Investors are pricing in a high probability of a Federal Reserve rate cut in September, following a cooler-than-expected inflation report for July. The data shows that markets believe there’s a 96% chance of a base rate reduction.

The Fed is under pressure from Treasury Secretary Scott Bessent and President Trump to consider a larger rate cut to offset missed opportunities earlier this summer. However, analysts warn that core inflation rising to 3.1% and upcoming jobs data could still delay action.

Core inflation has sparked debate over its significance in the Fed’s decision-making process. While some analysts see it as a factor worth considering, others argue that it may not be enough to change the course of events.
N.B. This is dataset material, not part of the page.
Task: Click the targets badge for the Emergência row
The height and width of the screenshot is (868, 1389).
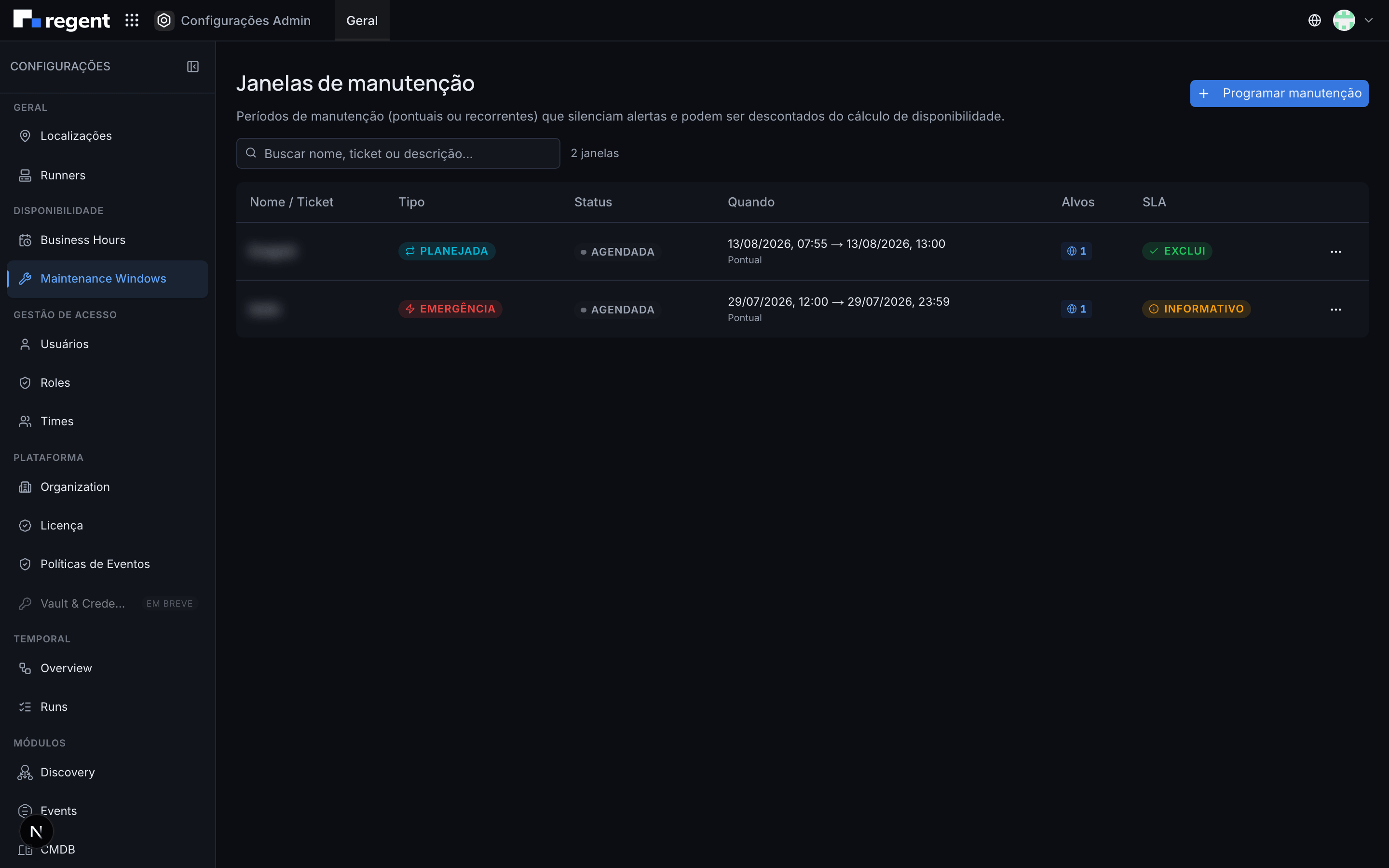Action: [1076, 309]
Analysts from various firms have weighed in on the matter. Deutsche Bank’s Jim Reid notes that investors are overly optimistic about a September cut, while UBS Global Wealth Management’s Mark Haefele remains confident that the Fed will resume rate cuts at the September meeting and continue cutting for 100 basis points.

The FOMC’s decision is expected to be influenced by data on labor market trends. The upcoming jobs report in September is seen as crucial in determining the fate of the rate cut. As one analyst puts it, “Jobs data released in September will hold more sway over the Fed’s decision.”

For now, markets are focusing on the possibility of a rate cut and its potential impact on interest rates. However, with core inflation rising to 3.1%, some analysts caution that a larger reduction may not be imminent.